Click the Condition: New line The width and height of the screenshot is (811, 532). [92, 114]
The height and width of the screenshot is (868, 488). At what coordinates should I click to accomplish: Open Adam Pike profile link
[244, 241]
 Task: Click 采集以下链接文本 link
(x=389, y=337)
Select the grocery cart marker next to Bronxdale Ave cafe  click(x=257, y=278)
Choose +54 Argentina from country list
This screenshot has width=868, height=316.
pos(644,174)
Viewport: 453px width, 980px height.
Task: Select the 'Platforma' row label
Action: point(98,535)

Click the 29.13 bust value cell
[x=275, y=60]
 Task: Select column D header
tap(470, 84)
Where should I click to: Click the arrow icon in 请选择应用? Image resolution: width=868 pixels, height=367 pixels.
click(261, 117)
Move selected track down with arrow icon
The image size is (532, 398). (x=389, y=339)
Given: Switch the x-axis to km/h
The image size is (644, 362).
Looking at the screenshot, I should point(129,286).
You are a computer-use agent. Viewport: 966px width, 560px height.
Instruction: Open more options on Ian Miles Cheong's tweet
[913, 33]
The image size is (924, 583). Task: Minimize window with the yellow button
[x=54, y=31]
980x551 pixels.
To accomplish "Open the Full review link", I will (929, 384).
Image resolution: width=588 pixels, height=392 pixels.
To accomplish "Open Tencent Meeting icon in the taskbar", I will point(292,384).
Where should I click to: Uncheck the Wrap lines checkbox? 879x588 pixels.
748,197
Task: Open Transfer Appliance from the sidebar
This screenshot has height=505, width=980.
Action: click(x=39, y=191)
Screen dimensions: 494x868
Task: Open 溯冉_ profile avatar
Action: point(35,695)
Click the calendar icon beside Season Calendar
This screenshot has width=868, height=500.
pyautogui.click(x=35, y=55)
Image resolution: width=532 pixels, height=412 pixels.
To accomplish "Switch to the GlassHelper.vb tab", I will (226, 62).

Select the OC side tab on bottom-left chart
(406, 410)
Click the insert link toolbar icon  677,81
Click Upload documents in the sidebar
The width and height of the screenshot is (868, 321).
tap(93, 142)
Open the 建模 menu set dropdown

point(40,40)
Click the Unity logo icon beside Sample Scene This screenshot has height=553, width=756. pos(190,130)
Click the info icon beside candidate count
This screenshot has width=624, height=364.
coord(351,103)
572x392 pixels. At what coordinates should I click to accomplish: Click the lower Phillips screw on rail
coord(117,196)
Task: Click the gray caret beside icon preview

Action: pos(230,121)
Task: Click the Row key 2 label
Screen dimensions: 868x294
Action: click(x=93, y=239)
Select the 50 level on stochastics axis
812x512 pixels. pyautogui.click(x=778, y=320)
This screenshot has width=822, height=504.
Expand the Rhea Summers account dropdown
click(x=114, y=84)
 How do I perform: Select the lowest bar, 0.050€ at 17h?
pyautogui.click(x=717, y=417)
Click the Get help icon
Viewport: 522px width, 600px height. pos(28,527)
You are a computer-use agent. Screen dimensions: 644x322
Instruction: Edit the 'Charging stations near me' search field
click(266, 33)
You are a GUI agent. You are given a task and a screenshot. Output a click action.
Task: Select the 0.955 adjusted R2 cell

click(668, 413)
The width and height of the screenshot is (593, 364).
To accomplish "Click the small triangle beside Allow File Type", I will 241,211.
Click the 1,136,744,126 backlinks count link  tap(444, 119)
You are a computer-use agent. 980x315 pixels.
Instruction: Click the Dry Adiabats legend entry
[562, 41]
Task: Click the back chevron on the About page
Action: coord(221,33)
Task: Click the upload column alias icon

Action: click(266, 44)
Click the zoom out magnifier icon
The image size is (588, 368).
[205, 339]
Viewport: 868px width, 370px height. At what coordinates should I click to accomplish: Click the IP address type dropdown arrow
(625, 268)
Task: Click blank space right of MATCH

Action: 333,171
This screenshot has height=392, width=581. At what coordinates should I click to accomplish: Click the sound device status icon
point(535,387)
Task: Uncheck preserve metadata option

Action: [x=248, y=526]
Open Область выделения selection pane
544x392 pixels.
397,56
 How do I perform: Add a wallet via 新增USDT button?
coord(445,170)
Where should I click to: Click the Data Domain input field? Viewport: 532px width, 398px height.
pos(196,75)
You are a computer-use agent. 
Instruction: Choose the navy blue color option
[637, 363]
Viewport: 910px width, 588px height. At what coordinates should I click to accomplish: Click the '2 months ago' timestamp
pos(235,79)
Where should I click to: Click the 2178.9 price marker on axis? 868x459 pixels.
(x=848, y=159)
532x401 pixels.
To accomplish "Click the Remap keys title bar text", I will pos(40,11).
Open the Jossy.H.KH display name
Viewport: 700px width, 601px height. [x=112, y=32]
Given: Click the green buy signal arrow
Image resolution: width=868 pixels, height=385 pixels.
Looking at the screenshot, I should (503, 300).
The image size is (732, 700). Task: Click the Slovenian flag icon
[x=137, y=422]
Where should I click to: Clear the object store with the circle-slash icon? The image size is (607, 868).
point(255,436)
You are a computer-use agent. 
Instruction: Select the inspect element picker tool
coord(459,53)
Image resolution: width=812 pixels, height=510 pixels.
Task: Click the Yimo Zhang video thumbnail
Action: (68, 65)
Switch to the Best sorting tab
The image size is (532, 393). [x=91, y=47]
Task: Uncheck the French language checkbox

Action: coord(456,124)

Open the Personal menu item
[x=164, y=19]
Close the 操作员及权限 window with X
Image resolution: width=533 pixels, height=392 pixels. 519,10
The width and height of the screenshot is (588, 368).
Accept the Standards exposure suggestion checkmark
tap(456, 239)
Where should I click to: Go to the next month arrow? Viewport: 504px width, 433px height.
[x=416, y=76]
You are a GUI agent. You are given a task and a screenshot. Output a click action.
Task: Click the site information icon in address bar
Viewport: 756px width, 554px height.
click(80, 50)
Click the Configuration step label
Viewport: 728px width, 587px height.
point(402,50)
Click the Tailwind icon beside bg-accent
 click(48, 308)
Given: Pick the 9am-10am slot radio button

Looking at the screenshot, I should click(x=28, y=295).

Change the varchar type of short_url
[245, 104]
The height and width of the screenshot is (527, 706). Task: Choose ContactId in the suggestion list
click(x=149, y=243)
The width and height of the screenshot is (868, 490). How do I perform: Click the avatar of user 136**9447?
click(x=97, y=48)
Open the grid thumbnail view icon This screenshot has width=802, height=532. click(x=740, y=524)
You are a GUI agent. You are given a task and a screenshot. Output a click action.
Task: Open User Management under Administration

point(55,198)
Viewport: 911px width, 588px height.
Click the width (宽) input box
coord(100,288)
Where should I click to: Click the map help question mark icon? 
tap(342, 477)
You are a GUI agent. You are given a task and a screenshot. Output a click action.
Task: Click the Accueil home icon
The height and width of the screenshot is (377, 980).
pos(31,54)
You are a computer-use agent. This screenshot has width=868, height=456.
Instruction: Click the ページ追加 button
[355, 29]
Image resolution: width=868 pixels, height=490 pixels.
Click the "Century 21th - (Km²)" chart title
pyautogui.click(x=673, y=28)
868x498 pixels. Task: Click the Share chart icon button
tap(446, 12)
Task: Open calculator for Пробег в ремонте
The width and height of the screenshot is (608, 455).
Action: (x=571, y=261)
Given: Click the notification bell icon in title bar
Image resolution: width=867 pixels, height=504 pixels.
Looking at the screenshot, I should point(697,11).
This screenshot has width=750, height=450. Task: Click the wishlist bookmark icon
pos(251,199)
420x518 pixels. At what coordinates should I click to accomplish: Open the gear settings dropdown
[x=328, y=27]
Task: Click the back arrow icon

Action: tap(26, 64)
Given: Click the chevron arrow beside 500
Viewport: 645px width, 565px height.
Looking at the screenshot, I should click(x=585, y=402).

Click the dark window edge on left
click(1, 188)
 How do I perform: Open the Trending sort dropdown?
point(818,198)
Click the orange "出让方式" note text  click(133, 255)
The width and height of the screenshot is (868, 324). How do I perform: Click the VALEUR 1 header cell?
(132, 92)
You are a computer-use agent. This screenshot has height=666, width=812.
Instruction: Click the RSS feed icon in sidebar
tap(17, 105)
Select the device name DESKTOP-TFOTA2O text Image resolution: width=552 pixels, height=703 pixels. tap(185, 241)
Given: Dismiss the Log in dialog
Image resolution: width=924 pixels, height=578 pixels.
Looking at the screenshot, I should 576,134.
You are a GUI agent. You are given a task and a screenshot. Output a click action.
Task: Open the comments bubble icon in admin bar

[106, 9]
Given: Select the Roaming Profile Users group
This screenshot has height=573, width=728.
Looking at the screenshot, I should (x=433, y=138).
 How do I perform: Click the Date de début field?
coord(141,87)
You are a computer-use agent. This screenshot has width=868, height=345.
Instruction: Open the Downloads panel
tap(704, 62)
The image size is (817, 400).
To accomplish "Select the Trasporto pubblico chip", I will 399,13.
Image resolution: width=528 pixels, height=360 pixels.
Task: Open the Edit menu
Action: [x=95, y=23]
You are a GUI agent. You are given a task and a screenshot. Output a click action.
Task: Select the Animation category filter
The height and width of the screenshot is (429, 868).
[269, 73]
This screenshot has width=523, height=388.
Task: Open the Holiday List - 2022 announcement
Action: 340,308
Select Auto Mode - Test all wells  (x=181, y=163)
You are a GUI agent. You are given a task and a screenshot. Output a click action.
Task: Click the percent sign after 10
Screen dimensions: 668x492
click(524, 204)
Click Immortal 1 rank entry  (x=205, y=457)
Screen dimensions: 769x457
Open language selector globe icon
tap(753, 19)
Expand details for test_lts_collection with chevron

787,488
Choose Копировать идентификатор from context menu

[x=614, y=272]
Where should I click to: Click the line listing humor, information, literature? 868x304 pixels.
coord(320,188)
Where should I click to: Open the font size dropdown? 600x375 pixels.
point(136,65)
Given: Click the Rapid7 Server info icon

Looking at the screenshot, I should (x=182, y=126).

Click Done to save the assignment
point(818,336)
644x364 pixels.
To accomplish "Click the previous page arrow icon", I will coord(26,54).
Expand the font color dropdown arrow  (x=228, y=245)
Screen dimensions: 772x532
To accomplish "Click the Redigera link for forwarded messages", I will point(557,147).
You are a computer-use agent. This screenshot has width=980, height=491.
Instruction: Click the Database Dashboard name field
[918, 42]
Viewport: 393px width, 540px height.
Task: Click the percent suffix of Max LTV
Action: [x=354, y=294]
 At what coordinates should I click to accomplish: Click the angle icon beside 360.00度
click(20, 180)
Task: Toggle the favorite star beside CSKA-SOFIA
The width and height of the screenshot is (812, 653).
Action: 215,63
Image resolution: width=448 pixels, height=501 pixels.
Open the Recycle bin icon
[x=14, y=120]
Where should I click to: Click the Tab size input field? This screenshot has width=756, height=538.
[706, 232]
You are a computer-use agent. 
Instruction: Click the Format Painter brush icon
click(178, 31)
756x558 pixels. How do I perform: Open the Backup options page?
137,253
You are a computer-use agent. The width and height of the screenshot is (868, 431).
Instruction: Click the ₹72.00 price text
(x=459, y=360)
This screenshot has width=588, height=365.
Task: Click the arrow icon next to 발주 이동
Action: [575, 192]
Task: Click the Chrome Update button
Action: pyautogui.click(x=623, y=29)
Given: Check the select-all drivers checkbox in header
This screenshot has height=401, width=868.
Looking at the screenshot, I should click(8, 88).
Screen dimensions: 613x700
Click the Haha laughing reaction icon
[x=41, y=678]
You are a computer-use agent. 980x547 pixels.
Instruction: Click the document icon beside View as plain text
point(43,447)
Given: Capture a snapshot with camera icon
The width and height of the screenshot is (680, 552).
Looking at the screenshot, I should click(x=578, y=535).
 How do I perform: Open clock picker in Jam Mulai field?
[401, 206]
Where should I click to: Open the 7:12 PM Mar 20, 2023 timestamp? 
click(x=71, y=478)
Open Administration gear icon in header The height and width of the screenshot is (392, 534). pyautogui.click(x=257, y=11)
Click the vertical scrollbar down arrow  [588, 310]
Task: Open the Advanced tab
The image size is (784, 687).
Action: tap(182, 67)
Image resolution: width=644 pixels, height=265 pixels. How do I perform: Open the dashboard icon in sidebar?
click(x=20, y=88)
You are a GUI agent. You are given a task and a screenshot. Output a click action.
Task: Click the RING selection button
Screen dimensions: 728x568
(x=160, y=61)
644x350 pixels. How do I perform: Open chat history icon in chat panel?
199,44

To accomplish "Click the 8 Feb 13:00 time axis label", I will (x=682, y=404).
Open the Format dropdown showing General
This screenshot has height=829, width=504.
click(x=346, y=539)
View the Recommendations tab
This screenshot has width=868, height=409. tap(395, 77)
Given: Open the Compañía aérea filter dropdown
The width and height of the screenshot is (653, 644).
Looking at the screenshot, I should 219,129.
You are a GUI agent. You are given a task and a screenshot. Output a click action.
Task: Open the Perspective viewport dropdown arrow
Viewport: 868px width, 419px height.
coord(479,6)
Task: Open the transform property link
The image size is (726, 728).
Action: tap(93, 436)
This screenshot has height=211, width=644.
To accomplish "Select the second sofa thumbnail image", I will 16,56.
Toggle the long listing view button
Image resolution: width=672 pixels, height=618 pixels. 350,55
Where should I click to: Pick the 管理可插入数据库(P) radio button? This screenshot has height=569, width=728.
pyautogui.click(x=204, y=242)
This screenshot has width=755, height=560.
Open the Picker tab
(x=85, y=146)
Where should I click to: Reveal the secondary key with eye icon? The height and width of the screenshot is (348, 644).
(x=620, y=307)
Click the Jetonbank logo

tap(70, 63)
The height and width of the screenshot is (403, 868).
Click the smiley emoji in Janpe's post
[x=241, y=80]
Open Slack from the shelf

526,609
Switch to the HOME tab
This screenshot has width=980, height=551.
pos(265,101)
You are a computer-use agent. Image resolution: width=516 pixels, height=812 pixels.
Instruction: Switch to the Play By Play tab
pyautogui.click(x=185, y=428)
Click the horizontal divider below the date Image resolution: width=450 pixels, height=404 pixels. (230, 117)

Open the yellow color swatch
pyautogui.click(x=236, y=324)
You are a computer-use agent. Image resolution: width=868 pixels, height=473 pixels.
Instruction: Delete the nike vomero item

• _Task directions_
The lines to copy are those above that contain "filter".

• _Answer box_
Task: Select the Animation category filter
Given: Open the Compañía aérea filter dropdown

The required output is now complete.